Senegal's Democratic Unrest And The Ghosts Of French Colonialism

The violence that erupted following the sentencing of opposition politician Ousmane Sonko to two years in prison left 16 people dead and 500 arrested. This reveals deep fractures in Senegalese democracy that has traces to France's colonial past.

Image of Senegalese ​Protesters celebrating Sonko being set free by the court, March 2021

Protesters celebrate Sonko being set free by the court, March 2021

Pierre Haski

-Analysis-

PARIS — For a long time, Senegal had the glowing image of one of Africa's rare democracies. The reality was more complicated than that, even in the days of the poet-president Léopold Sedar Senghor, who also had his dark side.

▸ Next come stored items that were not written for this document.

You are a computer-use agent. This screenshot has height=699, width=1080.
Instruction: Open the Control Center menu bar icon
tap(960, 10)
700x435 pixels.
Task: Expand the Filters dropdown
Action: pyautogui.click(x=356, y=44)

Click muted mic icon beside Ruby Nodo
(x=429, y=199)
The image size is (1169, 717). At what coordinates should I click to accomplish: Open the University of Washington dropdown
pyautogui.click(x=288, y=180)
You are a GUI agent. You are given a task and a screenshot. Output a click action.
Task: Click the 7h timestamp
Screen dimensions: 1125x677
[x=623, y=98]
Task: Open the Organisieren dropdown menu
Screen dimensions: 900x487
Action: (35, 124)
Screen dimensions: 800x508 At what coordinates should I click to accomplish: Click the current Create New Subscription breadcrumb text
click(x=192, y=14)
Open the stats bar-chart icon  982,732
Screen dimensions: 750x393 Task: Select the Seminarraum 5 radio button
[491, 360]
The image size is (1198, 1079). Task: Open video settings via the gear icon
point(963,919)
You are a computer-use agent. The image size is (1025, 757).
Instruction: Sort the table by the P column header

But for years, the country has been moving down what Senegalese intellectual Felwine Sarr describes as the "gentle slope of... the weakening and corrosion of the gains of Senegalese democracy."

This has been demonstrated once again over the last few days, with a wave of violence that has left 16 people dead, 500 arrested, the internet censored, and a tense situation with troubling consequences. The trigger? The sentencing last Thursday of opposition politician Ousmane Sonko to two years in prison, which could exclude him from the 2024 presidential elections.

Young people took to the streets when the verdict was announced, accusing the justice system of having become a political tool. Ousmane Sonko had been accused of rape but was convicted of "corruption of youth," a change that rendered the decision incomprehensible.